As I try to figure out what to do New Year’s Eve ( Is going to bed at 9PM an option?) I’m feeling good about the new year if for no other reason than I probably won’t have to follow certain stories that seemed so very important in 2011, but weren’t. So today I come not to praise, but to bury these 10 stories in no particular order.

1) No more Ego-palooza for Oprah. After the longest curtain call in TV history, she has finally left the daytime TV building. Thank God. Yes, I know she has her own network now, but it’s buried between the Hi-Def Animal Planet and Polish TV.

2) The Blue Line will not be shut down in Oak Park. An idea dumber than invading Iraq appears to have died stillborn.

3) I’m also pretty sure capping the Ike is not going to happen — then again, I never thought there could be fat-free Half and Half.

4) At least for a while no referenda are likely. So we won’t have to listen to end-of-the-world rhetoric from both sides of the campaign.

5) TIF litigation is settled. Good. Seldom have so few spent so much money on a dispute so murky and so confusing. Talk about your enigma wrapped in a riddle.

6) No more Rod Blowdryavitch. Other than a story on him entering prison and the affirmation of his conviction, I believe we’re done with him. I will miss his hair.

7) Intergys Energy Services. I believe that this company is my new energy supplier come the first of the year, and my electric bill will go down for a couple of years. I never have figured out what I signed up for. I hope it works out.

8) With the revised Sertus plan, no more stories on an Oak Park hotel. The only thing less likely is an underground Target.

9) Tom Barwin’s home. Mr. Barwin has left the Barrie Park-area home he was renting from the village. I presume he found another home.

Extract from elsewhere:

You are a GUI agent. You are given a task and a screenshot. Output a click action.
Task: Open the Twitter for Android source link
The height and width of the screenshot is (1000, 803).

If not, I’m worried I might have to hand out a homeless services card to him if I cross his path on Lake Street. Could be awkward.

10) No more Herman Cain. His brilliant satire of an uninformed, philandering political candidate was the best since Mayor Quimby on the Simpsons. It makes me sad.

So we say good-bye — and good riddance — to stories that at one time seemed so important to some of us, and now slip into the deep sea of vague and forgotten memory. But do not despair. For in our diverse and engaged village, new tempests are always brewing in new teapots. Primary elections in the spring. I can hardly wait.

Happy New Year!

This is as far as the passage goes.